Kurzbeschreibung

Friedrich Wilhelm Nietzsche (1844–1900) übte eine enorme Wirkung auf die deutsche Philosophie des 19. Jahrhunderts aus und war einer ihrer originellsten und provokativsten Denker. Nach dem Studium der Theologie und Philologie wurde ihm 1869 im Alter von nur 24 Jahren eine Professur in Basel angeboten. Am Deutsch-Französischen Krieg 1870/71 nahm er kurzzeitig als freiwilliger Krankenpfleger teil. Im Jahr 1879 sah er sich gezwungen, sein Lehramt in Basel aufgrund gesundheitlicher Probleme (er litt an einer Sehschwäche sowie häufigen Migräneanfällen) aufzugeben. 1889 erlitt er einen durch Syphilis verursachten Nervenzusammenbruch, von dem er sich nie mehr erholte.

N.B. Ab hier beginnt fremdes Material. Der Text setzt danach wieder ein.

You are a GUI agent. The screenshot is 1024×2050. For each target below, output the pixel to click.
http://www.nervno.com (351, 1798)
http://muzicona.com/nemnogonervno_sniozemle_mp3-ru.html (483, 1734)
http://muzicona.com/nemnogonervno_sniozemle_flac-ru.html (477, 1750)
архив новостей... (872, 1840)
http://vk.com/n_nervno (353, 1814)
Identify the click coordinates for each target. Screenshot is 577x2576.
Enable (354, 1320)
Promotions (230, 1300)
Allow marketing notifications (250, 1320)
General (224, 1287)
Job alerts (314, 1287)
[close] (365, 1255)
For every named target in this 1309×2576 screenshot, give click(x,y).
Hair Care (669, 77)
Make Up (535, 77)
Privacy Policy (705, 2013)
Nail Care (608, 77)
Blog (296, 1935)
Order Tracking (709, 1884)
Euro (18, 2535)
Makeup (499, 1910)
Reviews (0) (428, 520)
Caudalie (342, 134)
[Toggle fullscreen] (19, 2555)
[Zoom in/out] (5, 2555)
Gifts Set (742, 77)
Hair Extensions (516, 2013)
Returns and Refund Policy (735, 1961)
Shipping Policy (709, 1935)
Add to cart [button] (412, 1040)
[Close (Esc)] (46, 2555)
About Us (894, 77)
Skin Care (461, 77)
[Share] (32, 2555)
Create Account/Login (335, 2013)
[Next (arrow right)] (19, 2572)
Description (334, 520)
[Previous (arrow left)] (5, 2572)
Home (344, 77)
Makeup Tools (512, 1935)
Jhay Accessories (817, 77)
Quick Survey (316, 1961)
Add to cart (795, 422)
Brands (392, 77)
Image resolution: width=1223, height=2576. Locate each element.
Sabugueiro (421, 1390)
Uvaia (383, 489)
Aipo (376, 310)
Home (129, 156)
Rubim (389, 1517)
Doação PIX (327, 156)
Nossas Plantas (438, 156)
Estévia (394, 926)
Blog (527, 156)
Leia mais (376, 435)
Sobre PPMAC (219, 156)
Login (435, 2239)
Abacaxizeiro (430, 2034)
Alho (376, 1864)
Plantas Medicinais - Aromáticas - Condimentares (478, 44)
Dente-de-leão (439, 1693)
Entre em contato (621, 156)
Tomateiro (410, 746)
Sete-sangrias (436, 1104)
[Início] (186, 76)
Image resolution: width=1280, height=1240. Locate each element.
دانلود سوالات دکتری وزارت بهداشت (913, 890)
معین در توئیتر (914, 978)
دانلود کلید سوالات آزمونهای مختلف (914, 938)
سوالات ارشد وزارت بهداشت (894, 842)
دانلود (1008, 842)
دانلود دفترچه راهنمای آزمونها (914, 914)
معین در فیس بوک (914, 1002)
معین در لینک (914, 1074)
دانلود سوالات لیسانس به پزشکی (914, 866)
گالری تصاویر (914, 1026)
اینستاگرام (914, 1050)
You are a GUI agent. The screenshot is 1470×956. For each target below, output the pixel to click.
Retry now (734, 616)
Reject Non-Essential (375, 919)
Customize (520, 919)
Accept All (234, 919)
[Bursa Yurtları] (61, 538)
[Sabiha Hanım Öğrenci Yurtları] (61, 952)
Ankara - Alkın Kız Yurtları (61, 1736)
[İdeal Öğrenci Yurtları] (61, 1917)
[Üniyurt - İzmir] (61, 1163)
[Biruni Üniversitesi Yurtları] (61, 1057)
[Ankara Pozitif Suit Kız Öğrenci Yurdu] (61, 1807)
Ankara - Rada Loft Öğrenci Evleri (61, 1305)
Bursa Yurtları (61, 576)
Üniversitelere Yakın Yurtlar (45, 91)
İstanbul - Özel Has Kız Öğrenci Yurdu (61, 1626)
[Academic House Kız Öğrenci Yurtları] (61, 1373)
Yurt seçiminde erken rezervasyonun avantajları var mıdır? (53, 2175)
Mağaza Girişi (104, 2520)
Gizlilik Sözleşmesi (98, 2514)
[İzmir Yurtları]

Nietzsche wird häufig als Hauptverfechter einer irrationalen Philosophie betrachtet. Doch er war ein einflussreicher und wortgewandter Kulturkritiker, immer daran interessiert, die Heuchelei des deutschen Bildungsbürgertums zu entlarven. Nietzsches berühmtes Diktum „Gott ist tot!“ stammt aus Die fröhliche Wissenschaft. Es taucht gegen Ende des hier wiedergegebenen Auszugs auf, im Abschnitt 25 („Der tolle Mensch“). Die in den vorangegangenen Abschnitten entwickelte Argumentation macht die Logik Nietzsches überraschender Schlussfolgerung verständlicher. Nietzsche legt nahe, dass wirkungskräftige zeitgenössische Strömungen in der deutschen Gedankenwelt, darunter der Rationalismus und die Naturwissenschaften, die Ursachen für den „Tod Gottes“ seien, weil sie ihn als unglaubwürdig verworfen haben.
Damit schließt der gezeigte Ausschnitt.